West Chester University
Chemistry is intimately and inherently involved in the transformations of energy into work and useful applications. The chemical industry has tremendously increased its output while decreasing the amount of energy used per unit of product produced. Any implementations of new energy technologies will require the input of the chemical industry.
Catalysis and recapturing process heat are the primary means by which the chemical industry reduces its energy use. More than 1% of the world's energy consumption is used to produce ammonia (a primary component of fertilizer). The industrious work of chemists and chemical engineers has reduced the amount of energy required to produce ammonia by one quarter since Fritz Haber and Carl Bosch introduced the catalytic process required for its synthesis. Therefore, instead of using the equivalent of 2 billion barrels of oil, it "only" requires 500 million barrels of oil per year to supply the energy used in the synthesis of ammonia.
A catalyst is a material that accelerates a chemical reaction without itself being consumed in a reaction. In the case of ammonia synthesis, iron particles, which are only a few nanometers in size, act as the catalyst. Nitrogen molecules (N2) and hydrogen molecules (H2) dissociate on the surface of the iron particles to form N atoms and H atoms. These atoms then reassemble to form ammonia (NH3), which then leaves the surface of the catalyst. The catalyst is then ready to accept more N2 and H2 and produce more NH3.
To learn more about catalysis and nanoscience visit this site.
There are numerous materials chemistry challenges that address sustainability.
Building materials are an active frontier of materials chemistry. Just like smart windons, the materials in the walls of a building no longer need to be passive. Dynamic materials repond to changes in the environment (temperature or illumination). Chemists are creating materials that can go into walls. They are coated with, for instance, special waxes, that melt when the temperature increase. This allows them to absorb heat. Then when the walls cool, the wax solidifies and releases the stored heat. Thus, the walls dynamically react to changing conditions and help to regulate the temperature of the room without requiring as much heating and cooling from external sources.

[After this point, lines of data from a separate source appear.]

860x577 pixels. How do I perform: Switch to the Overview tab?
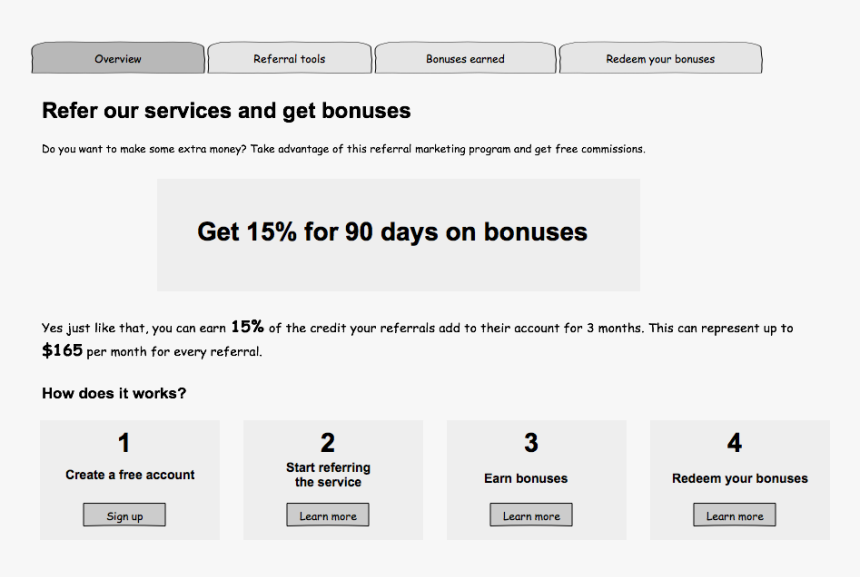click(x=118, y=59)
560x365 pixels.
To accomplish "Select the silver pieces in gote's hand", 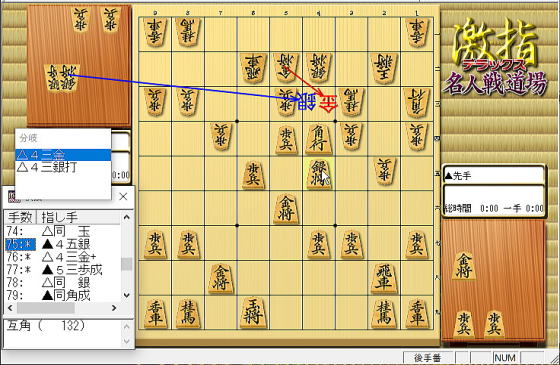I will (x=61, y=78).
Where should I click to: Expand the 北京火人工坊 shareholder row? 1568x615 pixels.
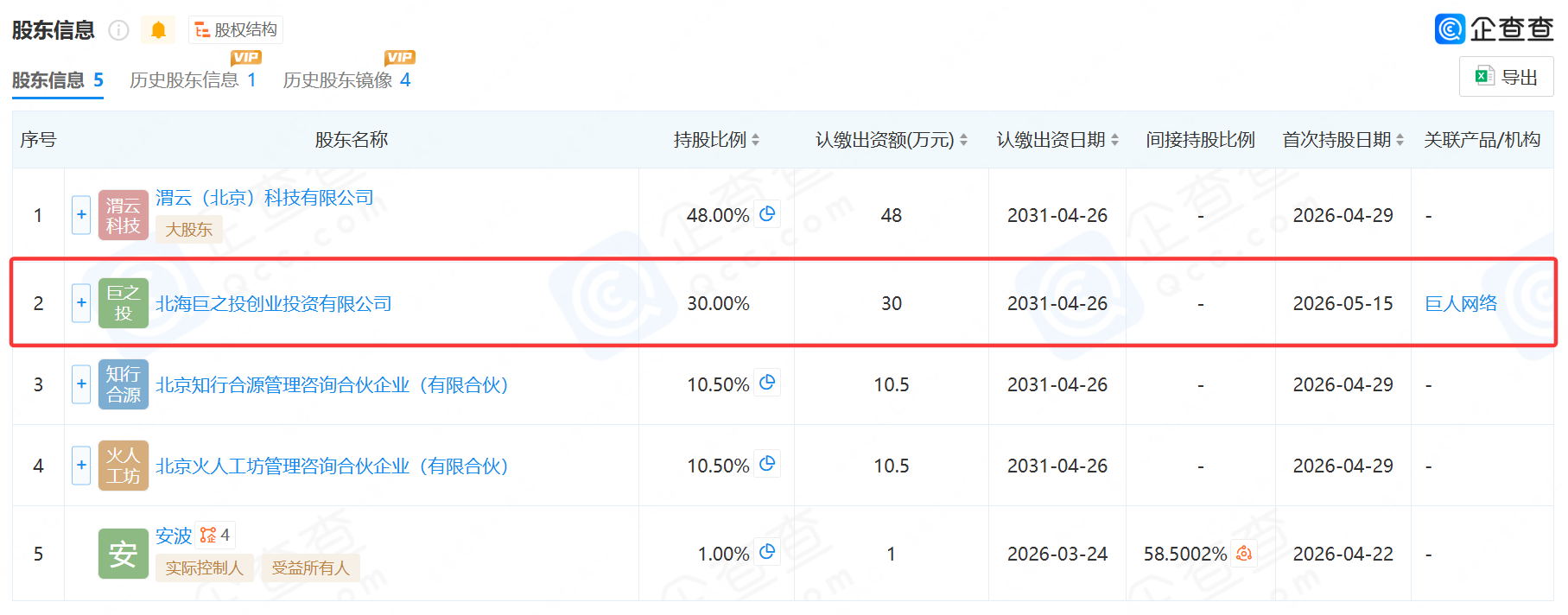(81, 465)
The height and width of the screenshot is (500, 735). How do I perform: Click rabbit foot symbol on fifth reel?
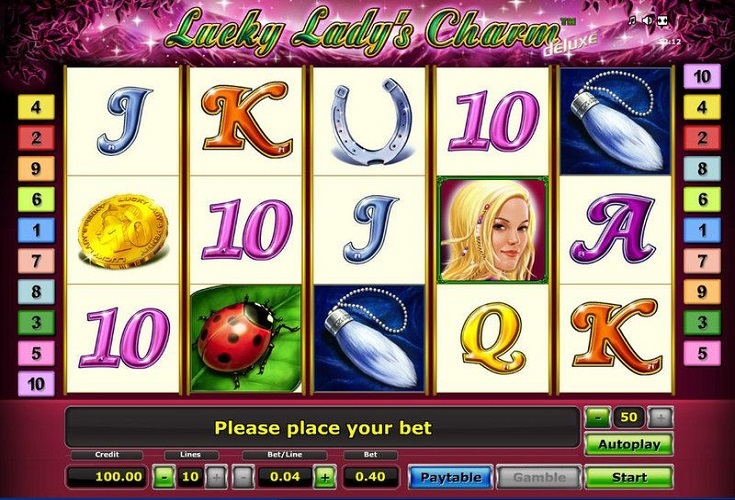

Green chemistry differs from previous approaches to many environmental issues. Rather than using regulatory restrictions, it unleashes the creativity and innovation of our scientists and engineers in designing and discovering the next generation of chemicals and materials so that they provide increased performance and increased value while meeting all goals to protect and enhance human health and the environment.
You can learn more about this subject at the Green Chemistry Institute.
A biorefinery is a facility that integrates biomass conversion processes and equipment to produce fuels, power, and chemicals from biomass. The biorefinery concept is analogous to today's petroleum refineries, which produce multiple fuels and products from petroleum. Industrial biorefineries have been identified as the most promising route to the creation of a new domestic biobased industry.
You can learn more about the technologies that are being developed to more efficiently harness biomass here.
More information on biorefineries is available from the National Renewable Energy Laboratory.
At WCU, the Department of Chemistry has a strong focus on materials chemistry woven into its teaching and research involving the traditional branches of chemistry.
Kurt W Kolasinski: The study of etching and growth for control of surface structure and porous solid formation.
My research focuses on preparation and characterization of surface structures and porous solids. Silicon is one of my favorite materials but we also work on titanium, aluminum and their oxides. By making micro- and nanostructures, we can change the properties of materials. As shown in the figure, we can turn silicon from a reflective silvery looking material into a black material that reflects virtually no sunlight. This is an interesting property for, for example, solar cells. To create black silicon, we use a pulsed laser to etch pillars into the surface of the sample.
Alternatively, we can use chemical etching to turn a silicon crystal into nanocrystalline porous silicon, which has many interesting properties including that this glows, giving off visible light when it is excited by ultraviolet light.
Nanocrystalline semiconductors are of interest for a number of applications related to energy, for instance, in thin film solar cells such as the Graetzel cell. These solar cells can be configured to produce electricity or else for direct production of hydrogen.
Nanocrystalline silicon has potential uses in sensing, drug delivery and optoelectronics. It has also been used as a membrane in fuel cells. In addition, silicon has a much greater capacity for lithium than does graphite. Therefore, porous silicon may find application in advanced battery designs with much greater capacity than current designs.